Steve Jobs was not a fan of smaller-sized tablets, but it appears that his judgement was off in this regard. In domestic settings, the mini seems to work better.
Matt Baxter-Reynolds writes:
I had planned to keep both the iPad mini and my normal, full-sized iPad. In fact, I sold my full-sized iPad within a day of taking delivery of the mini. The mini just seemed to fit what I needed it for perfectly, whereas the full-sized iPad in comparison immediately felt faintly ridiculous.
It's telling that on the one hand a lot of products that seem to sell well in competition with the iPad are already on a "mini" scale:
- Nexus 7 is a popular Android tablet with 7" screen.
- The Kindle Fire tablets are each about that size.
- Samsung has pre-announced an 8" Galaxy Note.
At the same time, it's also telling that smartphones not made by Apple tend to be getting bigger:
- The Lumia 920, is a huge smartphone with a 4.5" screen.
- The Galaxy S III has a 4.8" screen.
- The Galaxy Note II has a 5.6" screen.
As ZDNet points out, there seems to be drift in screen sizes towards devices with screens that are -- for the sake of argument -- around 6" for a smartphone and around 8" for a tablet:
If the iPad mini is selling really well, it may have redefined the "natural" size of a domestic-use tablet as being a smaller device. Apple might have validated the previous decisions by Google to make the Nexus 7 small, and Amazon in making the Kindle Fire tablets small, even though I suspect those previous decisions had more to with the bill of materials than any sense as to the desires of the customer.

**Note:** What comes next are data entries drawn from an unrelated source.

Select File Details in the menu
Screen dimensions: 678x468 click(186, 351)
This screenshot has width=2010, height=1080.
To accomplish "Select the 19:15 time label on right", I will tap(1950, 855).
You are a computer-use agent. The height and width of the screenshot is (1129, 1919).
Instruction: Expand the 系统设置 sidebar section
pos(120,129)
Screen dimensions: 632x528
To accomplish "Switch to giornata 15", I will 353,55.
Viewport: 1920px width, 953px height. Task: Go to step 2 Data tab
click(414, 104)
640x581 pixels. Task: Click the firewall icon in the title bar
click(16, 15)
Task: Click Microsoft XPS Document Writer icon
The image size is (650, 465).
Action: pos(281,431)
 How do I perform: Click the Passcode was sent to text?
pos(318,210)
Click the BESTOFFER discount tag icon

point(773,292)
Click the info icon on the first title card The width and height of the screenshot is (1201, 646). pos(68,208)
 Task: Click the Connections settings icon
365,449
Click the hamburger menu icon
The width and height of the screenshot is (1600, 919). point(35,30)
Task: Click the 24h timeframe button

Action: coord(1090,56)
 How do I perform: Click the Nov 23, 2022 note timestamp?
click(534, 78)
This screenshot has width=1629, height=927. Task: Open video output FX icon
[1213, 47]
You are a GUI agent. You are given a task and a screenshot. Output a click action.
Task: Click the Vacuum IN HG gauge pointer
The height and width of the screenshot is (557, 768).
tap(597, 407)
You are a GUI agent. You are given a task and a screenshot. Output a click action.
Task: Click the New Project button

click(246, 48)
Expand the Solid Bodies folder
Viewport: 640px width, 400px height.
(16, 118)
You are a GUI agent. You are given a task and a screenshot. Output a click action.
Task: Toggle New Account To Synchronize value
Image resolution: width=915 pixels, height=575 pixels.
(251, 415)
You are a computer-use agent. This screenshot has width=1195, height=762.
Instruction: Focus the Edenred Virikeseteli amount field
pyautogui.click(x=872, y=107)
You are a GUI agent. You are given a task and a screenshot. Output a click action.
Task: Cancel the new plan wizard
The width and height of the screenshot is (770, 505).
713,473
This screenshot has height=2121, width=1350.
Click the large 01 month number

Microsoft may have a problem here. The smallest Windows 8 or Windows RT tablet that you can buy is "big tablet" sized and no one is making a small Windows 8 tablet. The problem with Microsoft's positioning of Windows in a post-PC world is its (understandable) obsession with Office and with keyboards. This makes life really difficult for an OEM trying to make a small tablet as you'd need to make a very small keyboard to go with it. You're then looking at something more like the now relatively ancient Toshiba Libretto, which might be a tough sell as today that looks an awful lot like a netbook.
Unless one of the OEMs does something amazingly bold, Windows tablets look like they're stuck in a 10" or greater world. That would mean that Microsoft has managed to accidentally entirely miss what seems like an obvious and logically-defensible market shift to smaller tablets in the domestic-use space.